### Records in a dataset
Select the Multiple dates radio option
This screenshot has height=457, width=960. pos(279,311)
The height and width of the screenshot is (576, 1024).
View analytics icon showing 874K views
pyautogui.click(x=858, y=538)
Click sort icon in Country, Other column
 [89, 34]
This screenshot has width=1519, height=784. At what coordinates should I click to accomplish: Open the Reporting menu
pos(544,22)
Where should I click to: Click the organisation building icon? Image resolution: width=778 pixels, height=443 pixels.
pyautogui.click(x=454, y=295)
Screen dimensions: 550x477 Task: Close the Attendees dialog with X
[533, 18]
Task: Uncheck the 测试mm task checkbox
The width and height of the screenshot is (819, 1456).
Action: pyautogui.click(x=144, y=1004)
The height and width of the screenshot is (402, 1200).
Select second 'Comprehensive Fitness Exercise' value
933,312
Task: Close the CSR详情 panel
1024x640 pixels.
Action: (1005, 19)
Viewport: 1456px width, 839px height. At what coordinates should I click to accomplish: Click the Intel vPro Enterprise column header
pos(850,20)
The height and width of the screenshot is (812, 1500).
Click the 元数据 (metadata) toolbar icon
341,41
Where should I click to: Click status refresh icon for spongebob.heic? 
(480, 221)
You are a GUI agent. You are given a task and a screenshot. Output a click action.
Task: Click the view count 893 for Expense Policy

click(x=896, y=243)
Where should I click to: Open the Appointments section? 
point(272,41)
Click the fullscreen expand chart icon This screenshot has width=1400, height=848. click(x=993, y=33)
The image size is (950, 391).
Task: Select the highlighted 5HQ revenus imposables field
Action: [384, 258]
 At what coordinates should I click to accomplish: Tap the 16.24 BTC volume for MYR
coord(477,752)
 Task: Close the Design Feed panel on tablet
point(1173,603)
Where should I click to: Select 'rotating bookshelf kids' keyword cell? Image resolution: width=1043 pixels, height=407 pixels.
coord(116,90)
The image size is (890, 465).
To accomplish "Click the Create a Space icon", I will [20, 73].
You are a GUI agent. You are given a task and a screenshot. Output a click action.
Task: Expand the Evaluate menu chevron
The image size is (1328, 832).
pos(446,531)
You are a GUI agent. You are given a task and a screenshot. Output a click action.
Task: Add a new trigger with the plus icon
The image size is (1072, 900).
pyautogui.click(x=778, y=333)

### Written exercise
Retype every line of the listing above exactly as it appears, from the first record to the last.

### Response to the exercise
Select the Multiple dates radio option
This screenshot has height=457, width=960. pos(279,311)
The height and width of the screenshot is (576, 1024).
View analytics icon showing 874K views
pyautogui.click(x=858, y=538)
Click sort icon in Country, Other column
 [89, 34]
This screenshot has width=1519, height=784. At what coordinates should I click to accomplish: Open the Reporting menu
pos(544,22)
Where should I click to: Click the organisation building icon? Image resolution: width=778 pixels, height=443 pixels.
pyautogui.click(x=454, y=295)
Screen dimensions: 550x477 Task: Close the Attendees dialog with X
[533, 18]
Task: Uncheck the 测试mm task checkbox
The width and height of the screenshot is (819, 1456).
Action: pyautogui.click(x=144, y=1004)
The height and width of the screenshot is (402, 1200).
Select second 'Comprehensive Fitness Exercise' value
933,312
Task: Close the CSR详情 panel
1024x640 pixels.
Action: (1005, 19)
Viewport: 1456px width, 839px height. At what coordinates should I click to accomplish: Click the Intel vPro Enterprise column header
pos(850,20)
The height and width of the screenshot is (812, 1500).
Click the 元数据 (metadata) toolbar icon
341,41
Where should I click to: Click status refresh icon for spongebob.heic? 
(480, 221)
You are a GUI agent. You are given a task and a screenshot. Output a click action.
Task: Click the view count 893 for Expense Policy

click(x=896, y=243)
Where should I click to: Open the Appointments section? 
point(272,41)
Click the fullscreen expand chart icon This screenshot has width=1400, height=848. click(x=993, y=33)
The image size is (950, 391).
Task: Select the highlighted 5HQ revenus imposables field
Action: [384, 258]
 At what coordinates should I click to accomplish: Tap the 16.24 BTC volume for MYR
coord(477,752)
 Task: Close the Design Feed panel on tablet
point(1173,603)
Where should I click to: Select 'rotating bookshelf kids' keyword cell? Image resolution: width=1043 pixels, height=407 pixels.
coord(116,90)
The image size is (890, 465).
To accomplish "Click the Create a Space icon", I will [20, 73].
You are a GUI agent. You are given a task and a screenshot. Output a click action.
Task: Expand the Evaluate menu chevron
The image size is (1328, 832).
pos(446,531)
You are a GUI agent. You are given a task and a screenshot. Output a click action.
Task: Add a new trigger with the plus icon
The image size is (1072, 900).
pyautogui.click(x=778, y=333)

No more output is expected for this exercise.